Researchers Develop New Method for Controlling AI Image Generation
Researchers from North Carolina State University have developed a new method for controlling artificial intelligence (AI) image generation, which could be used in fields like autonomous vehicles.
Conditional Image Generation and Other Techniques
Conditional image generation is an AI task that involves AI systems creating images based on a specific set of conditions, which the user can request. Newer techniques have taken this even further and incorporate conditions for an image layout, which enables users to specify the types of objects they want to appear in specific spots on the screen.
The new state-of-the-art method developed by the researchers at the university builds on all of these techniques, and it enables users to have more control over the images while retaining certain characteristics across a series of images.
Tianfu Wu is co-author of the research paper and an assistant professor of computer engineering at NC State.
“Our approach is highly reconfigurable,” Wu says. “Like previous approaches, ours allows users to have the system generate an image based on a specific set of conditions. But ours also allows you to retain that image and add to it. For example, users could have the AI create a mountain scene. The users could then have the system add skiers to that scene.”
With the new method, users can also allow the AI to manipulate elements so that they are identifiably the same while still moving or changing in some way. One such example would be the AI creating a series of images where skiers turn toward the viewer while moving across a landscape.

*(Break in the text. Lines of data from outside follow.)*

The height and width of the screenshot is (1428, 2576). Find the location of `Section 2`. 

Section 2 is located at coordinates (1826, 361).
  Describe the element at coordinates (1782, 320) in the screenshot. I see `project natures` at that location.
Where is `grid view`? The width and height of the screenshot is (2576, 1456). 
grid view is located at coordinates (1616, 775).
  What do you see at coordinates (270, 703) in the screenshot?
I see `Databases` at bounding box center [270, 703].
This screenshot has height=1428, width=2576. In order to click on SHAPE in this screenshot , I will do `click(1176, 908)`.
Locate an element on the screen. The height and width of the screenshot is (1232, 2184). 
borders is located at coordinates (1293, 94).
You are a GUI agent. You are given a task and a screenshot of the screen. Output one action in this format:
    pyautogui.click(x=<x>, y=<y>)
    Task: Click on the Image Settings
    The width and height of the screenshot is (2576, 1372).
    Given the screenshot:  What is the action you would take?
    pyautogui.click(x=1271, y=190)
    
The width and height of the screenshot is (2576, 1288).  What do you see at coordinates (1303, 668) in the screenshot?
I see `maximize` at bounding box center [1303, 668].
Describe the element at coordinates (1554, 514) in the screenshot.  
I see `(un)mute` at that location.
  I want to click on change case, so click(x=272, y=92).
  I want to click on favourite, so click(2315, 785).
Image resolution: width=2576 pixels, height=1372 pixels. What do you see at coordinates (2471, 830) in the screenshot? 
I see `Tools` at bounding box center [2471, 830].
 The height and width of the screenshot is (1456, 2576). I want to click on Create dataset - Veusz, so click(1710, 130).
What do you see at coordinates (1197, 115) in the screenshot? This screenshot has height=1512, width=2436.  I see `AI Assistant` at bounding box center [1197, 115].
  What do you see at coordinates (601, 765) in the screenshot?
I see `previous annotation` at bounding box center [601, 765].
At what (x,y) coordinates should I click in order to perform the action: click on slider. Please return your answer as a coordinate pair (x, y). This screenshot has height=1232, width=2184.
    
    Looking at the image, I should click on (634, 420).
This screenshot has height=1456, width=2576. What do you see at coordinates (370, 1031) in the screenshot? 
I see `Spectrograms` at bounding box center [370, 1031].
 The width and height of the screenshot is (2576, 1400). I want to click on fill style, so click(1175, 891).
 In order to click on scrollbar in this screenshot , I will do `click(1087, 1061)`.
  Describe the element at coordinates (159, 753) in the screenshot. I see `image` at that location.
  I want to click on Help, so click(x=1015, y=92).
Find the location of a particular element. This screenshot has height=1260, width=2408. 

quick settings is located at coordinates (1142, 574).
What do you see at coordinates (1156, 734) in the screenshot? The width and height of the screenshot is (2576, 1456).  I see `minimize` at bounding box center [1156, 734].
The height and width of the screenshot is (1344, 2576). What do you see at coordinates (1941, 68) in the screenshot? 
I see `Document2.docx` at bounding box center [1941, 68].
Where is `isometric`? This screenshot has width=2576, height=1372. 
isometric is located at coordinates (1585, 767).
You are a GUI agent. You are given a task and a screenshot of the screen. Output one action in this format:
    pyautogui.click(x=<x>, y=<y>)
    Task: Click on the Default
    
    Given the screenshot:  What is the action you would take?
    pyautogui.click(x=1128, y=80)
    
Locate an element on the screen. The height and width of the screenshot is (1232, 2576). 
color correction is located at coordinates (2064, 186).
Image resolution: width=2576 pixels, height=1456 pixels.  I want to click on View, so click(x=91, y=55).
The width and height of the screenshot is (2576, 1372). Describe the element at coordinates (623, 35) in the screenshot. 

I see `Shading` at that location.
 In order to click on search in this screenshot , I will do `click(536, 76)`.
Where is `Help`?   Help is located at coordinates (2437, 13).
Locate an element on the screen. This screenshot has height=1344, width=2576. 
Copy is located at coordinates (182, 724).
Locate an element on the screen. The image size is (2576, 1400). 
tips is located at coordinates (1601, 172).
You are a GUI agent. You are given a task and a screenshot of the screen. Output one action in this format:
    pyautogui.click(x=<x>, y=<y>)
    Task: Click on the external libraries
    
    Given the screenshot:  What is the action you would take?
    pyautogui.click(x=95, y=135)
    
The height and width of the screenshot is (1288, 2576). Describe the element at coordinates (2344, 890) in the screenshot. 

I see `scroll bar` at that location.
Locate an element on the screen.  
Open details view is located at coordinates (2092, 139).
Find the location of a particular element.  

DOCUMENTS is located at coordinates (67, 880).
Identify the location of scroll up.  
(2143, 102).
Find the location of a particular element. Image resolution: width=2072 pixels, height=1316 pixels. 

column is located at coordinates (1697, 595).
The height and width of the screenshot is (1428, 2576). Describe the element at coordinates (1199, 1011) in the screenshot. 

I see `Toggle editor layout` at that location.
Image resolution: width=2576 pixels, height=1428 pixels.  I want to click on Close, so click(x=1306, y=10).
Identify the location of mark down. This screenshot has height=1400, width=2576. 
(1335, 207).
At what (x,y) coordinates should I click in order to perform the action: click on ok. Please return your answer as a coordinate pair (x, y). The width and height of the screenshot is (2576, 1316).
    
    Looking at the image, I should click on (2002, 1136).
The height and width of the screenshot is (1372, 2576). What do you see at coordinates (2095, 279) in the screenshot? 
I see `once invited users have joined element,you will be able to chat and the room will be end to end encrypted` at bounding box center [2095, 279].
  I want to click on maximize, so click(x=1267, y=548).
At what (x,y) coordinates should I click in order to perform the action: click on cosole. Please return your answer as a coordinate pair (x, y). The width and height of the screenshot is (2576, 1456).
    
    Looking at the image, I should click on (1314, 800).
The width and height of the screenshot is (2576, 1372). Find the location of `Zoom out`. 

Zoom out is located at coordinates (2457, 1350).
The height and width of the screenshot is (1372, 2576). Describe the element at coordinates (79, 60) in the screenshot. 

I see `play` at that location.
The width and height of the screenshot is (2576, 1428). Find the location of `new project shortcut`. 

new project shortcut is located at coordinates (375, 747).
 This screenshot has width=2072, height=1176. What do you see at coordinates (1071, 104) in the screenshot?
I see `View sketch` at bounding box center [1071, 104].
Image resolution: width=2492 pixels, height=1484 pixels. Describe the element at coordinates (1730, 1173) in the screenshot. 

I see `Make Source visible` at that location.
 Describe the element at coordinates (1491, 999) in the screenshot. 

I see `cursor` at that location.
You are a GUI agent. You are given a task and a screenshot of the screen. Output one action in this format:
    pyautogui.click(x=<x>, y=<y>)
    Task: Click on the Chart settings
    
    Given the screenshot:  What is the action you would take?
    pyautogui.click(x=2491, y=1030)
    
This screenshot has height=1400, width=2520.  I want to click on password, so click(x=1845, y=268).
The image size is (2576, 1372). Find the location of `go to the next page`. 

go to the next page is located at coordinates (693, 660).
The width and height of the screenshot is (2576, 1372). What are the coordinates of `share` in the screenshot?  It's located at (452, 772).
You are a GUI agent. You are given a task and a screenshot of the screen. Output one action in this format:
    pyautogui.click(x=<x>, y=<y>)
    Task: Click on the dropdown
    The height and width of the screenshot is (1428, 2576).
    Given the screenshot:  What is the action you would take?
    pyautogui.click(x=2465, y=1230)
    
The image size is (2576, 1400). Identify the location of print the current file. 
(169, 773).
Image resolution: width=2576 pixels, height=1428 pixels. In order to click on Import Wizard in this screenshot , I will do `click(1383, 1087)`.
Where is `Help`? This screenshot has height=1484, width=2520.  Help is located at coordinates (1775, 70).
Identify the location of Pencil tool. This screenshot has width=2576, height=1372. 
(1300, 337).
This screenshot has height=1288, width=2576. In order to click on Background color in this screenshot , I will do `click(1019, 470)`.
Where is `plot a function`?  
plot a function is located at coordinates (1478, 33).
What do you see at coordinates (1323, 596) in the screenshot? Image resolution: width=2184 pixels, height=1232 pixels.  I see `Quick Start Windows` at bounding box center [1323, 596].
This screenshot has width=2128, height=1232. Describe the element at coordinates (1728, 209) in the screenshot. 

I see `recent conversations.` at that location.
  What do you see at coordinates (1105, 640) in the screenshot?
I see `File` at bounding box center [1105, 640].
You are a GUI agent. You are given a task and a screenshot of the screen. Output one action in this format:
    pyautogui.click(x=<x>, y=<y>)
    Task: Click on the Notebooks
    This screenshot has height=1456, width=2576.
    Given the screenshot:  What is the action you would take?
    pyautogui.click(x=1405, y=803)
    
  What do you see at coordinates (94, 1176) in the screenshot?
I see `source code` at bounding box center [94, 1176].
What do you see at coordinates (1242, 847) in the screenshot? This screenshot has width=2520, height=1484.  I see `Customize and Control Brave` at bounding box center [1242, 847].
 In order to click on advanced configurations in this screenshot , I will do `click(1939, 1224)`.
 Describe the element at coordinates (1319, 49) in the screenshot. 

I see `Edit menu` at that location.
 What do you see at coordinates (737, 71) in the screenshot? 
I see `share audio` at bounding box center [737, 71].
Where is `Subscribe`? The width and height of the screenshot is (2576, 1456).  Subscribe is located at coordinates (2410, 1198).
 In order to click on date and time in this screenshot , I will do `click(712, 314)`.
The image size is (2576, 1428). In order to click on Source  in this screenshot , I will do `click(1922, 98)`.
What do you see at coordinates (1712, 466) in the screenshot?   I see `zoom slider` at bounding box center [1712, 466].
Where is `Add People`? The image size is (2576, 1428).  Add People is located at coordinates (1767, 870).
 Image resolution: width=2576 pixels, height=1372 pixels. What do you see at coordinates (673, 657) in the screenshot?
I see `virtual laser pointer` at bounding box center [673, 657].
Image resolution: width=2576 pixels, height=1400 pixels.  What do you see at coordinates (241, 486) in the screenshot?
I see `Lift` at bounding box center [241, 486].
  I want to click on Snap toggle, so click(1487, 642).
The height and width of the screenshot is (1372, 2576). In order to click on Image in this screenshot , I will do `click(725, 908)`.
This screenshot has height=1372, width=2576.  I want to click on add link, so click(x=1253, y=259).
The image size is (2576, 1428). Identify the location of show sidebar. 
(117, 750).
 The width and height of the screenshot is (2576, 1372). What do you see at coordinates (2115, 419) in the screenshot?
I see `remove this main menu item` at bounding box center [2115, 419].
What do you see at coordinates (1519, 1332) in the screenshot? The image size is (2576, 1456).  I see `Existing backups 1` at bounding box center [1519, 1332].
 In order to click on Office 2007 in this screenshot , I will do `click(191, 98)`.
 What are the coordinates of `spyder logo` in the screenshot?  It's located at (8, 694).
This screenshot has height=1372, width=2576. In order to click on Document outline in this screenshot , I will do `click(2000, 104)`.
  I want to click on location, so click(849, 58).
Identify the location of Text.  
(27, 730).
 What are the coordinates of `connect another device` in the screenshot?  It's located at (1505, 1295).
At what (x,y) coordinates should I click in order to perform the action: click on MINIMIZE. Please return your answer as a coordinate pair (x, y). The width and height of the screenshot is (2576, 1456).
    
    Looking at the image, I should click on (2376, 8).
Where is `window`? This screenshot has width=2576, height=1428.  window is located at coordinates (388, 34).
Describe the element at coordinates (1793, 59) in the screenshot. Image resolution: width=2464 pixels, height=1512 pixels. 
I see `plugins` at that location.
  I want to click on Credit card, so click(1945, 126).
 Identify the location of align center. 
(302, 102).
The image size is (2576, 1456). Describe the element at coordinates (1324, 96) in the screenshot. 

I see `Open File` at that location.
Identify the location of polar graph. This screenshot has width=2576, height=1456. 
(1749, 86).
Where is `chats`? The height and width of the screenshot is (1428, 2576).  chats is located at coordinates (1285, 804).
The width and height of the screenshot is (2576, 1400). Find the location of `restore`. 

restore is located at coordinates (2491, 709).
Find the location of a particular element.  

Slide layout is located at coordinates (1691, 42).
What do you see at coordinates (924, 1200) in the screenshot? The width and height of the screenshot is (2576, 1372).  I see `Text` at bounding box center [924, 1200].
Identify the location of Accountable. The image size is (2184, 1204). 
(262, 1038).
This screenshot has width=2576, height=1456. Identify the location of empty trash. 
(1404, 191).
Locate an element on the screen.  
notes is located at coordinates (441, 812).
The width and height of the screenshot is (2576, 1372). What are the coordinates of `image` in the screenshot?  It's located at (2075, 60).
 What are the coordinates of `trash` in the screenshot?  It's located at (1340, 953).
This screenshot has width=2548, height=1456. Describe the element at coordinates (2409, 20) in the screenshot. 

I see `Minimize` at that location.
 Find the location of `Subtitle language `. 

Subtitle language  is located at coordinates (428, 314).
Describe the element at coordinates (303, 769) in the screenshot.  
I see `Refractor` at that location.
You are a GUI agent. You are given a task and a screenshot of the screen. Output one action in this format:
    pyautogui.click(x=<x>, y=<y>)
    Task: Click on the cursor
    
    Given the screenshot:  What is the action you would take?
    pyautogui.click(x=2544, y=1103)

“One application for this would be to help autonomous robots ‘imagine’ what the end result might look like before they begin a given task,” Wu says. “You could also use the system to generate images for AI training. So, instead of compiling images from external sources, you could use this system to create images for training other AI systems.”
The new approach was tested with the COCO-Stuff dataset and the Visual Genome dataset, and based on the standards for image quality, it outperforms the previous state-of-the-art techniques.
“Our next step is to see if we can extend this work to video and three-dimensional images,” Wu says.
In order to train the new approach, the researchers had to rely on a 4-GPU workstation given the heavy computational power required. Despite this, deploying the system is still less computationally expensive.
“We found that one GPU gives you almost real-time speed,” Wu says.
“In addition to our paper, we’ve made our source code for this approach available on GitHub. That said, we’re always open to collaborating with industry partners.”